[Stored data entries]
┌──
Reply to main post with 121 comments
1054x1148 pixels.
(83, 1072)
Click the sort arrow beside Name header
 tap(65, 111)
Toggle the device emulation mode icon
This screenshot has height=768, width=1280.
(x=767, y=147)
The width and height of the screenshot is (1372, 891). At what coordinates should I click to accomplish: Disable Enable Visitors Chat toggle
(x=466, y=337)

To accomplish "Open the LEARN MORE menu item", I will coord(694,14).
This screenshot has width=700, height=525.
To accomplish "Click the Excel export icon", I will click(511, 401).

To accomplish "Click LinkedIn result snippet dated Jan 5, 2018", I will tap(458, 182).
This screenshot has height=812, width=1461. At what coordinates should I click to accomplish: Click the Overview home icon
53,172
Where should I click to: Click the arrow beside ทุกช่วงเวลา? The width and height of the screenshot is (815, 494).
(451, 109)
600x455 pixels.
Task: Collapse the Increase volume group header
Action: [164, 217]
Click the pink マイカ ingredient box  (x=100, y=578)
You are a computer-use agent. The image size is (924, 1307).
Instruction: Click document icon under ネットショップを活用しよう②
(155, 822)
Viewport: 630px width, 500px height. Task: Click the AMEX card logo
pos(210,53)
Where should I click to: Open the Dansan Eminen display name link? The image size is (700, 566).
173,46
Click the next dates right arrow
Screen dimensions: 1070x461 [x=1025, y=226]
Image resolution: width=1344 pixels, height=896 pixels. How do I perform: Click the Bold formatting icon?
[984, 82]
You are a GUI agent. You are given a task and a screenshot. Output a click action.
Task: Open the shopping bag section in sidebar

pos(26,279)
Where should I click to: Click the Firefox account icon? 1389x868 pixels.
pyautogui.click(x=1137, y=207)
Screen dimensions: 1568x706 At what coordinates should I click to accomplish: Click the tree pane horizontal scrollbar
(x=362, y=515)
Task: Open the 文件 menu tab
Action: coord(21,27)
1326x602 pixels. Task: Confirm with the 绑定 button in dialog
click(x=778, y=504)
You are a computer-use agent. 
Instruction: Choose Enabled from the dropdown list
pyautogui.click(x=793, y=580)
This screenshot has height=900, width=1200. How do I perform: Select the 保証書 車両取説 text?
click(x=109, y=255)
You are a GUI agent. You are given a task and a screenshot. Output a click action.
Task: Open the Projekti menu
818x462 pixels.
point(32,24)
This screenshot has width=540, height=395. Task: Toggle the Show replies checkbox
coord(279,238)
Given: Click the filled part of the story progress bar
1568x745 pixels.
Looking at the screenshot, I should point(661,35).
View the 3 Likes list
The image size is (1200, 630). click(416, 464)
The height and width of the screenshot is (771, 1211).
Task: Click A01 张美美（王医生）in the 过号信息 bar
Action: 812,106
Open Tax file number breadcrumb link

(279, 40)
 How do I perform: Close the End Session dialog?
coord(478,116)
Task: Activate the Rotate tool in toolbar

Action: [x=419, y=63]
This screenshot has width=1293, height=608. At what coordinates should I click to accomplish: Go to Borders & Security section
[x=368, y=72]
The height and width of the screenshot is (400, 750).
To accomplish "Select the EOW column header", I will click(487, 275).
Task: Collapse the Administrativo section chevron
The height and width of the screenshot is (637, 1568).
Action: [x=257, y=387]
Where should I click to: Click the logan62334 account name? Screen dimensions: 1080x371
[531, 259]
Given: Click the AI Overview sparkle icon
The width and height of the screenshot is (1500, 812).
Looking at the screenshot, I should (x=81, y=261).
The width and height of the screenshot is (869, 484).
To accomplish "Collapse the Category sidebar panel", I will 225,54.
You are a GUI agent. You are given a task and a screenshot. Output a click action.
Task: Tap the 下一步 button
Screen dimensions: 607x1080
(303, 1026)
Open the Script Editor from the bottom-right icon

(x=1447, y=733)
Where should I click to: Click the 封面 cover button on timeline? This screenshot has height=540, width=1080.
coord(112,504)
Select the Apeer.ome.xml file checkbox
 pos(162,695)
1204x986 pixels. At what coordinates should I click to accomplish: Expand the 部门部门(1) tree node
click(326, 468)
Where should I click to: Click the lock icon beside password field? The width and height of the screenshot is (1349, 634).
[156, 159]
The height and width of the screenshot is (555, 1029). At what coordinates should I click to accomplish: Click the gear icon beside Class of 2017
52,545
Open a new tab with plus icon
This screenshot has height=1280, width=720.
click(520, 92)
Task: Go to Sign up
└──
Pull out the lines of the records word for word, beginning with the line that contains "Where should I click to: Open" and continuing through the line that contains "coord(279,238)", with both of those lines included.

*TASK OUTPUT*
Where should I click to: Open the Dansan Eminen display name link? The image size is (700, 566).
173,46
Click the next dates right arrow
Screen dimensions: 1070x461 [x=1025, y=226]
Image resolution: width=1344 pixels, height=896 pixels. How do I perform: Click the Bold formatting icon?
[984, 82]
You are a GUI agent. You are given a task and a screenshot. Output a click action.
Task: Open the shopping bag section in sidebar

pos(26,279)
Where should I click to: Click the Firefox account icon? 1389x868 pixels.
pyautogui.click(x=1137, y=207)
Screen dimensions: 1568x706 At what coordinates should I click to accomplish: Click the tree pane horizontal scrollbar
(x=362, y=515)
Task: Open the 文件 menu tab
Action: coord(21,27)
1326x602 pixels. Task: Confirm with the 绑定 button in dialog
click(x=778, y=504)
You are a computer-use agent. 
Instruction: Choose Enabled from the dropdown list
pyautogui.click(x=793, y=580)
This screenshot has height=900, width=1200. How do I perform: Select the 保証書 車両取説 text?
click(x=109, y=255)
You are a GUI agent. You are given a task and a screenshot. Output a click action.
Task: Open the Projekti menu
818x462 pixels.
point(32,24)
This screenshot has width=540, height=395. Task: Toggle the Show replies checkbox
coord(279,238)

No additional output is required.